## REQUIREMENT
The records must be retyped exactly, with no pictures included.

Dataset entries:
= Beginning of Section =
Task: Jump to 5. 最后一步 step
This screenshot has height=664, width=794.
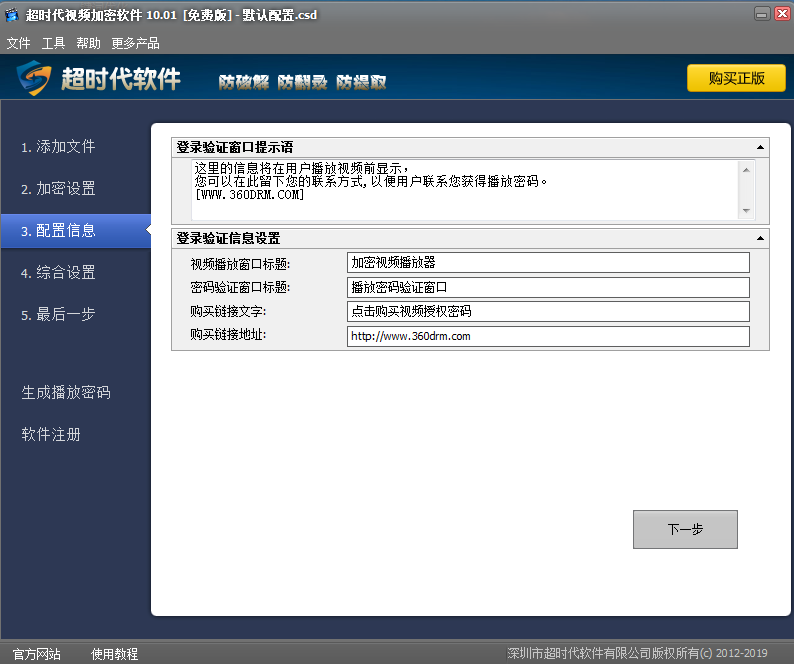Action: click(x=59, y=315)
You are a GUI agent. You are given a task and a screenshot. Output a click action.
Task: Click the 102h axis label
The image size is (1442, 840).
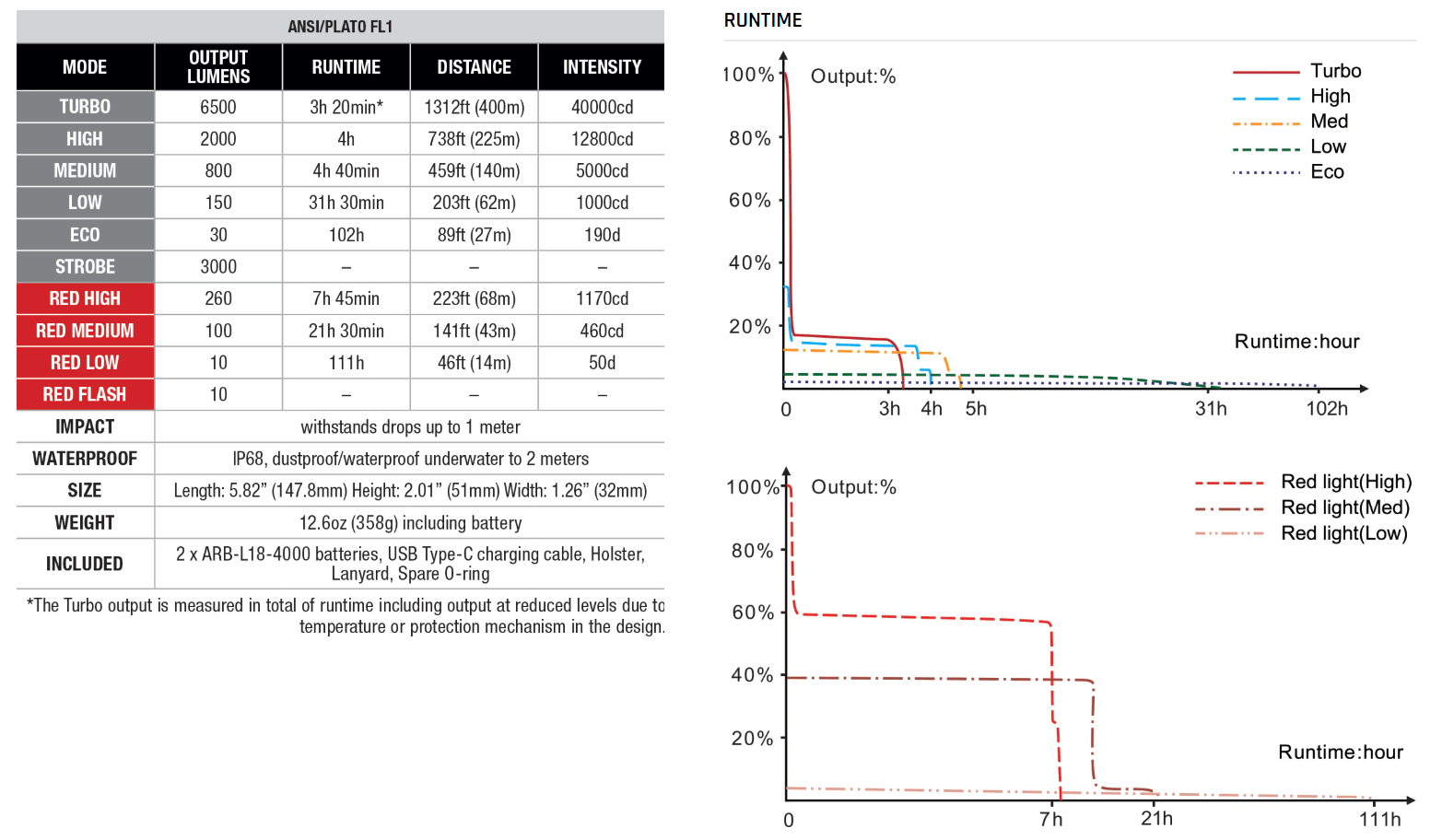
= End of Section =
## RESULT OF THIS EXERCISE
Task: Jump to 5. 最后一步 step
This screenshot has height=664, width=794.
Action: click(x=59, y=315)
You are a GUI agent. You are given a task and a screenshot. Output a click action.
Task: Click the 102h axis label
The image size is (1442, 840).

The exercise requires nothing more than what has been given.